* [Work item]
Repeat every entry below exactly.
── Extracted records ──
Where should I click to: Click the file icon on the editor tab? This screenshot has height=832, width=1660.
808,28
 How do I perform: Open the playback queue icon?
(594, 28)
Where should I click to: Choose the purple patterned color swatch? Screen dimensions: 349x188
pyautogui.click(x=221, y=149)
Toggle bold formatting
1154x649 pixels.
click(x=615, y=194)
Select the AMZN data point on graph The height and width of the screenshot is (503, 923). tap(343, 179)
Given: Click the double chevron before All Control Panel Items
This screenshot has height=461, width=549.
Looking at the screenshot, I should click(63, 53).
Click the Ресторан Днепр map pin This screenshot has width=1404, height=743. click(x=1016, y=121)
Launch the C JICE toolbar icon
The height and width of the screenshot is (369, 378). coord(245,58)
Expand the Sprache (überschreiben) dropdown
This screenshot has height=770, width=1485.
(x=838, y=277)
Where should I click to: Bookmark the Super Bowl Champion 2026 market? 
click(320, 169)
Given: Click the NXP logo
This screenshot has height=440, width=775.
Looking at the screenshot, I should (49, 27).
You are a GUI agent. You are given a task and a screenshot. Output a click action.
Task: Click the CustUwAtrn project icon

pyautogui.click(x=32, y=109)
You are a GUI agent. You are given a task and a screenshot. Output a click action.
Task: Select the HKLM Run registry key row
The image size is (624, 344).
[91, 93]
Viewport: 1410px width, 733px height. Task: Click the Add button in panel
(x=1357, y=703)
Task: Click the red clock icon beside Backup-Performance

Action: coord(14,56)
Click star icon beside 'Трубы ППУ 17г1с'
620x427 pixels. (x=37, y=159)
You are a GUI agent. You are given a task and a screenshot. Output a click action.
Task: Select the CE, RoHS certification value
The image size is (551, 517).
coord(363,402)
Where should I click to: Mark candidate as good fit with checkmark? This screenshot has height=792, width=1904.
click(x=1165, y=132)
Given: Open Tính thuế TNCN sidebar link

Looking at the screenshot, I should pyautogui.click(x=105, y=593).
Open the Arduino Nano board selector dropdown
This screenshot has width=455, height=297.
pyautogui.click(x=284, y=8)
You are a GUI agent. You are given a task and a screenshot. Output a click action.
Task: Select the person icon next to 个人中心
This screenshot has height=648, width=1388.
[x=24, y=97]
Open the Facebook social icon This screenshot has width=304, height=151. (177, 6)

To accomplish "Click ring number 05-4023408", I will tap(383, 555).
───
* [Task response]
Where should I click to: Click the file icon on the editor tab? This screenshot has height=832, width=1660.
808,28
 How do I perform: Open the playback queue icon?
(594, 28)
Where should I click to: Choose the purple patterned color swatch? Screen dimensions: 349x188
pyautogui.click(x=221, y=149)
Toggle bold formatting
1154x649 pixels.
click(x=615, y=194)
Select the AMZN data point on graph The height and width of the screenshot is (503, 923). tap(343, 179)
Given: Click the double chevron before All Control Panel Items
This screenshot has height=461, width=549.
Looking at the screenshot, I should click(63, 53).
Click the Ресторан Днепр map pin This screenshot has width=1404, height=743. click(x=1016, y=121)
Launch the C JICE toolbar icon
The height and width of the screenshot is (369, 378). coord(245,58)
Expand the Sprache (überschreiben) dropdown
This screenshot has height=770, width=1485.
(x=838, y=277)
Where should I click to: Bookmark the Super Bowl Champion 2026 market? 
click(320, 169)
Given: Click the NXP logo
This screenshot has height=440, width=775.
Looking at the screenshot, I should (49, 27).
You are a GUI agent. You are given a task and a screenshot. Output a click action.
Task: Click the CustUwAtrn project icon

pyautogui.click(x=32, y=109)
You are a GUI agent. You are given a task and a screenshot. Output a click action.
Task: Select the HKLM Run registry key row
The image size is (624, 344).
[91, 93]
Viewport: 1410px width, 733px height. Task: Click the Add button in panel
(x=1357, y=703)
Task: Click the red clock icon beside Backup-Performance

Action: coord(14,56)
Click star icon beside 'Трубы ППУ 17г1с'
620x427 pixels. (x=37, y=159)
You are a GUI agent. You are given a task and a screenshot. Output a click action.
Task: Select the CE, RoHS certification value
The image size is (551, 517).
coord(363,402)
Where should I click to: Mark candidate as good fit with checkmark? This screenshot has height=792, width=1904.
click(x=1165, y=132)
Given: Open Tính thuế TNCN sidebar link

Looking at the screenshot, I should pyautogui.click(x=105, y=593).
Open the Arduino Nano board selector dropdown
This screenshot has width=455, height=297.
pyautogui.click(x=284, y=8)
You are a GUI agent. You are given a task and a screenshot. Output a click action.
Task: Select the person icon next to 个人中心
This screenshot has height=648, width=1388.
[x=24, y=97]
Open the Facebook social icon This screenshot has width=304, height=151. (177, 6)

To accomplish "Click ring number 05-4023408", I will tap(383, 555).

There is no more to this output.